I'm afraid that my knowledge of technical commodity markets might be found wanting...but where technical knowledge often falls short, I am moved to fill in the picture with my spiritual perspectives.

It is a good feeling to share powerful emotion with many of you, related to the outrage of injustice, concern for our collective future, and joy about the pure principles of saving. I have learned much, here.

I am proud to be counted among you.

Kelly
12th September 2008, 00:53
Hey friend, there are some GREAT people on this forum. I've posted to hundreds of forums over the years, but the quality of people here makes this one the absolute tops on my list. True story.

balou2
12th September 2008, 01:07
Thank you for your kind words.

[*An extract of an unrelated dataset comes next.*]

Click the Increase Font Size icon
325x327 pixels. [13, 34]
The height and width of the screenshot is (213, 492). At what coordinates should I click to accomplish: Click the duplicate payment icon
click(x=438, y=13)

I am honored that you have found worth in the ideas I have been compelled to write about.

I'm afraid that my knowledge of technical commodity markets might be found wanting...but where technical knowledge often falls short, I am moved to fill in the picture with my spiritual perspectives.

It is a good feeling to share powerful emotion with many of you, related to the outrage of injustice, concern for our collective future, and joy about the pure principles of saving. I have learned much, here.

I am proud to be counted among you.

Not to turn this in to a lovefest or anything, but in my short months here, I have garnered the same picture you've painted above, and feel lucky to share in the spirited debate and exchange of information that takes place here. I do NOT agree with everything here, but would not have it any other way. Thanks for making your voice heard. It's actually quite motivating.
mike

JesterJay
12th September 2008, 17:05
MOST people have something important to say, but never say it.
Glad to hear YOU ALL here.
JesterJay



Not to turn this in to a lovefest or anything, but in my short months here, I have garnered the same picture you've painted above, and feel lucky to share in the spirited debate and exchange of information that takes place here. I do NOT agree with everything here, but would not have it any other way. Thanks for making your voice heard. It's actually quite motivating.